According to some embodiments of the present invention, system 50 can receive/obtain requests 80 for autonomous vehicles 70. Requests 80 can be initiated by actual users when the user wants an on-demand autonomous vehicle. Requests 80 can include a time (e.g., in an hour, as soon as possible, etc.) and place (e.g., current location of user, designated location) that the user would like the autonomous vehicle, and, in some embodiments, specifications for the type of vehicle desired, such as class of vehicle (e.g., sedan, truck, van), capacity of vehicle (e.g., minimum number of occupant places needed), and function of vehicle (e.g., carpool, cargo haul), etc.

System 50 has access to data store 82 of historic demand data for autonomous vehicles 70. This data can include records of previous requests 80 for autonomous vehicles 70. In some embodiments, the data in data store 82 can be structured or searchable. In some embodiments, the data in data store 82 has been analyzed for trends. For example, data store 82 can contain trends indicating when demand waxes or wanes. This trend data can be further categorized by particulars, such as trends in locations and specifications of vehicles requested. For example, demand data in data store 82 may reflect that more large sedans are requested during the lunch hour in a downtown area, whereas more family-sized minivans are requested in suburban areas in the evenings.

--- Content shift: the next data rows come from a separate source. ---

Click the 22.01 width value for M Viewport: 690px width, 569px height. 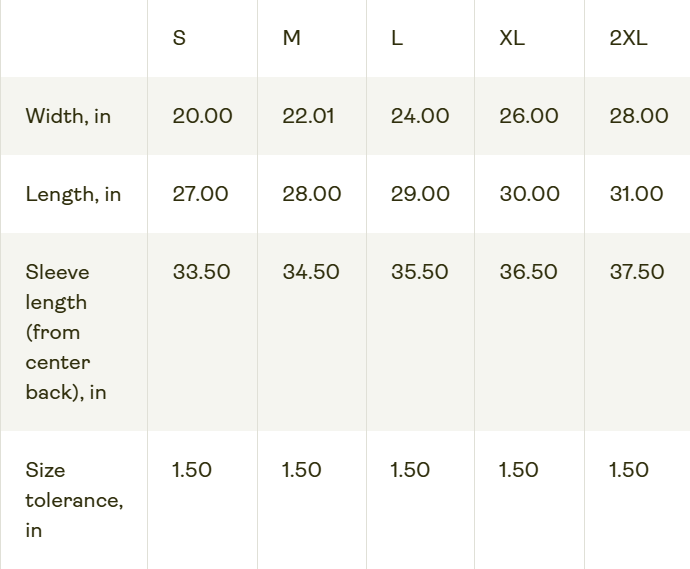point(308,116)
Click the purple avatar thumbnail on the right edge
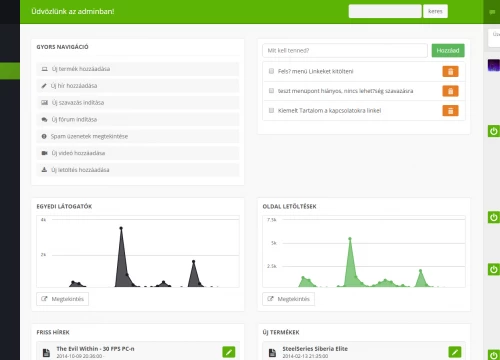This screenshot has height=360, width=500. (494, 65)
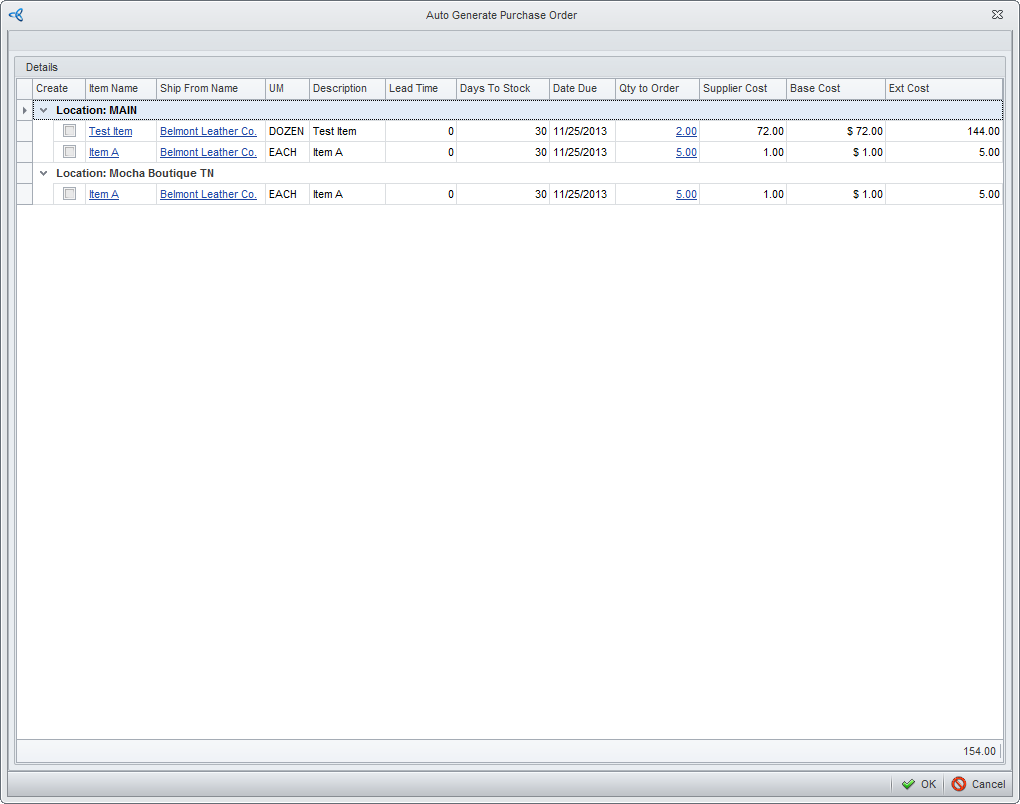Click the application logo icon in title bar
Viewport: 1020px width, 804px height.
click(x=15, y=15)
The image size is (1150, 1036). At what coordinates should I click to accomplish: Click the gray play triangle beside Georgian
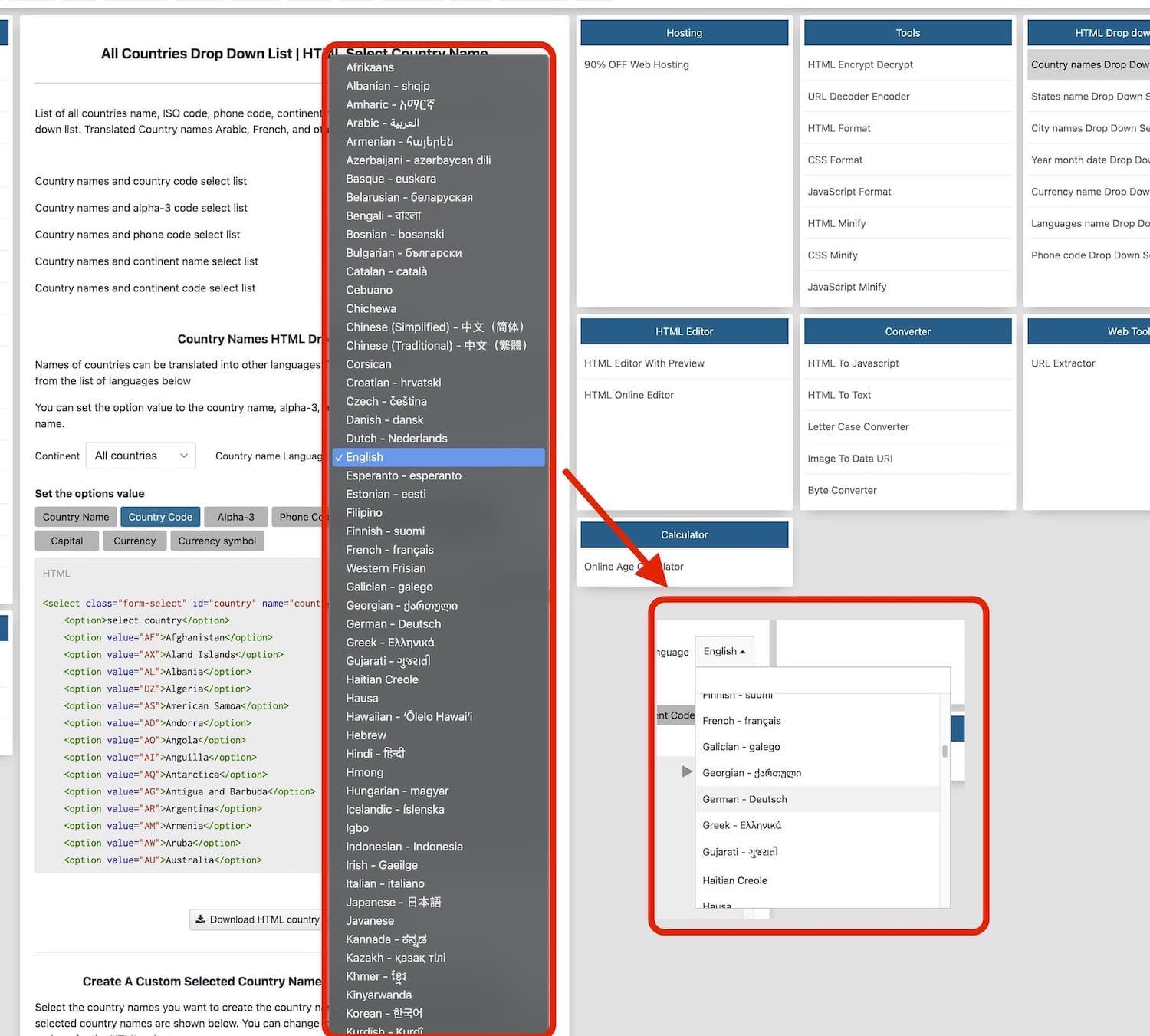click(687, 771)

Referring now to FIG. 3 in connection with FIG. 2, an implementation 100 of provisioning for just in time autonomous vehicle deployment is shown, according to illustrative embodiments. Demand predictor 52, as performed by computer system/server 12, can predict a demand 110 for a set of autonomous vehicles 70 using a criteria. According to some embodiments, demand predictor 52 can use one or more models based on historic demand data 82 to anticipate time periods at which vehicles will be required and in what quantities. Such models can be configured to learn usage patterns of autonomous vehicles 70 over a period of time, and to update such learning periodically as new data becomes available. Demand predictor 52 can obtain predicted demand data 82 for any time or period of time during any day. Demand predictor 52 can distinguish between demands particular to specific times of day (e.g., mornings versus evenings), days of the week (e.g., weekdays versus weekend days), as well as special occasions (e.g., holidays, other public events such as a festival). The models used by demand predictor 52 can include any demand prediction model presently known or later discovered.

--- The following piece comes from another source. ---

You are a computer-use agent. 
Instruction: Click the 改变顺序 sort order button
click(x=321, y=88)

In addition to predicting demand within a time period, demand predictor 52 can also predict demand within a geographic area. For example, demand predictor 52 can distinguish a number of vehicles required within a city during rush hour versus a number of vehicles required in a neighboring suburban area. As will be discussed in more detail below, demand locations can be used to ensure that an adequate number of autonomous vehicles are prepared to be deployed in each geographic area.

According to embodiments of the present invention, demand predictor 52 can feed criteria information into a demand model to customize the demand model to the particular needs of a manager of a particular autonomous vehicle fleet or other service provider of autonomous vehicles as a service. This criteria information can include, but is not limited to: a number of subscribers, previous usage history of the subscribers, a number of autonomous vehicles required during rush hours, an average number of autonomous vehicles required during non-rush hours, and a number of autonomous vehicles required to satisfy a margin of error for an estimated number of autonomous vehicles.

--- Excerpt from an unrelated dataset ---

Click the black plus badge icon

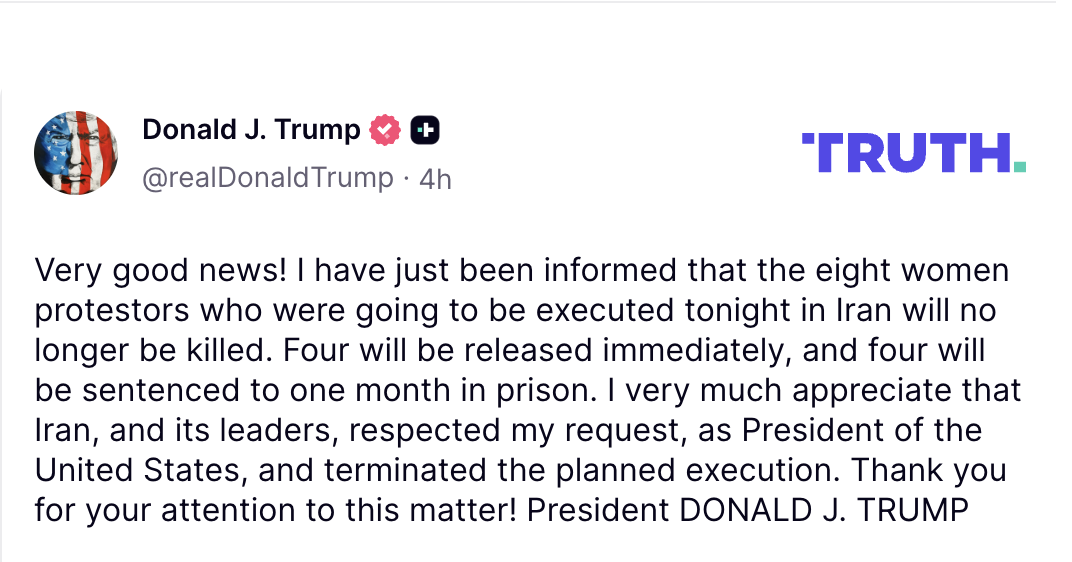coord(425,130)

The number of subscribers can include an overall number of subscribers, as well as numbers within different categories of subscribers, which can be assigned different weights within a demand model. For example, a service may have “X” number of subscribers, but only N % of “X” make frequent use of the service, and only M % have a regular pattern (e.g., daily, weekly) to their usage. As such, usage patterns of the M % of subscribers may be assigned a greater weight than the remainder of the X subscribers. Furthermore, demand models can be configured to include previous usage histories of the subscribers. Such historic usage, and therefore previous demand, can be used to predict future usage patterns.

Historic peak-hour and off-hour data can also be fed into a demand model. Such data can include maximum and minimum autonomous vehicle usage for a given period of time. Such data can also include a range of data over a period of time. In some cases, peak-hour and off-hour data can include usage figures for all vehicles used during a time period, not merely autonomous vehicles. As more users are likely to subscribe to a vehicle-as-a-service system over time, generalized figures for all vehicles on the road can allow demand predictor 52 to recognize an upper limit of vehicles on the road when calculating the share of total vehicles that will be autonomous vehicles.

In some embodiments of the present invention, a demand model used by demand predictor 52 can be configured to include a margin of error in estimating a number of vehicles required. In some embodiments, this margin of error can be a percentage of the total number of actual needed autonomous vehicles (e.g., 10% more vehicles ready) or a set number of additional vehicles (e.g., five more vehicles ready than needed). In some embodiments, the margin of error can be dependent on a time of day or relative demand (e.g., 10% more vehicles available during peak hours or when demand is high versus five percent more vehicles available during off hours or when demand is low). In some embodiments, the margin of error can be adjusted to account for volatility if actual demand is significantly higher or lower than expected (e.g., when actual demand is lower than expected, increase the margin of error).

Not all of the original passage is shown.